ゴールデンウィークは近場で、久しぶりに美術館にでも…とお考えの方、意外に多いのでは…。ゴールデンウィークは、面白い展覧会、美術展が開催されるシーズンでもございます。そこで、美術展に行くまでに読んでおくと美術館が10倍楽しめる、モチベーションがあがる本をご紹介いたします。
その前に、「〇〇を〇倍楽しむ方法」「〇〇を〇倍面白く見る方法」という表現、よく目にしますが、この表現は1982年にKKベストセラーズから発売になった「プロ野球を10倍楽しく見る方法」がルーツではないかと…。
著者は元参議院議員で野球評論家の江本孟紀様。当時、プロ野球の暴露本の草分けとして大ヒットいたしました。これ以降、書籍のタイトルをはじめ、様々な場面で「〇〇を〇倍楽しむ」的な表現が乱用されるようになったのでございます。余談でございました。
本題に戻らせて頂きます。まずは、美術展に行くモチベーションがあがる小説を。
先日、文庫も発売になりました原田マハ様の「モダン」でございます。「MoMA」(ニューヨーク近代美術館)を舞台に、そこにたずさわる人々に起きる5つの出来事を描いた美術小説短編集でございます。
美術やアートを題材にした作品が多い原田ハマ様は、フリーのキュレーターの経歴もあり、なんと「MoMA」での勤務経験もございます。そんなゴイスーな知識や経験が作品に活かされているのでございます。
「カフーを待ちわびて」は、第1回日本ラブストーリー大賞を受賞、映画化。さらに、「楽園のカンヴァス」は山本周五郎賞を受賞、同時に本屋大賞3位も。本好きの方ならご存知のとおり、大人気小説家のおひとりでございます。なにより、原田様の美術小説は、美術のすばらしさ、美術が人生をどれほど豊かにするか…優しく教えてくれるのでございます。
原田様の美術小説のなかでも、こちらは短編なので普段、あまり読書しない方にも読みやすいかと…。もし、短編でなくても大丈夫という方がいらっしゃいましたら、是非お薦めしたいのが、こちら。

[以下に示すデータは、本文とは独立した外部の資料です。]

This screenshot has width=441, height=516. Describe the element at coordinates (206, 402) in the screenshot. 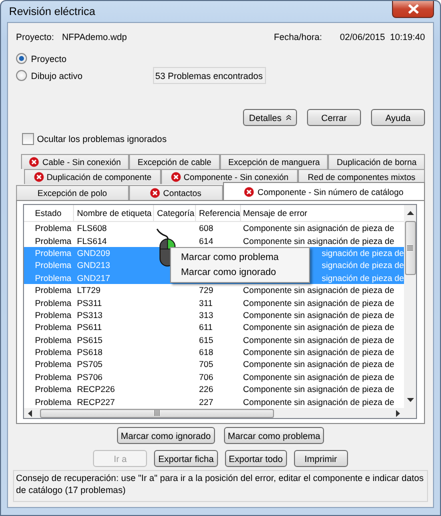

I see `table-cell: 227` at that location.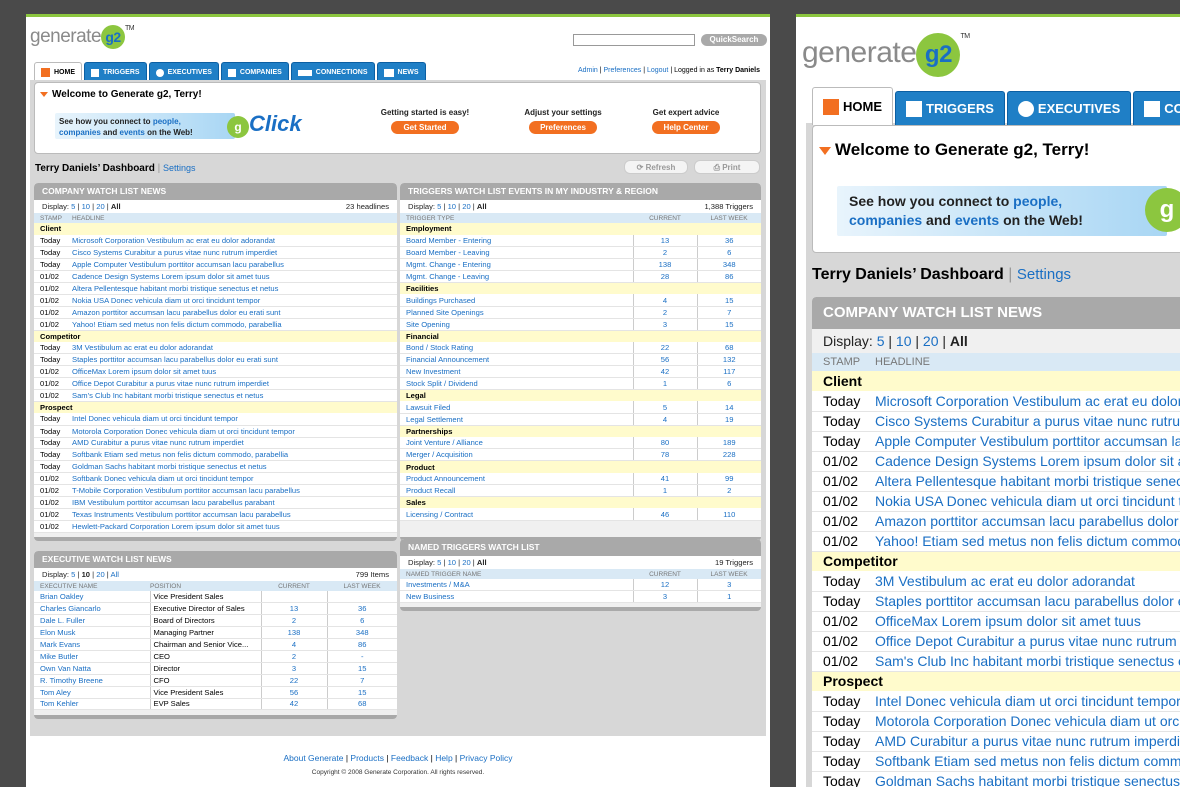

原田ハマ様の入門書で最高傑作な一冊でございます。文庫も出ております。小生も、最初にこの作品を読んで原田ハマファンになり、美術展に足を運ぶようになりました。こちらは、タイムリミットの7日間で巨匠ルソーの名作の真贋判定をする美術史ミステリーでございます。物語を楽しんでいるだけで、美術に詳しくなったと錯覚させてくれる作品です。
原田様の美術小説は、読んでいるだけで名画を楽しんでいる錯覚に陥らせてくれるのでございます。読むと美術館、美術展に行きたくなること間違いナッシングでございます。
このゴールデンウィーク、美術展、美術館を訪れるご予定のある方、是非、こちらを読んでモチベーションをあげてくださいませ。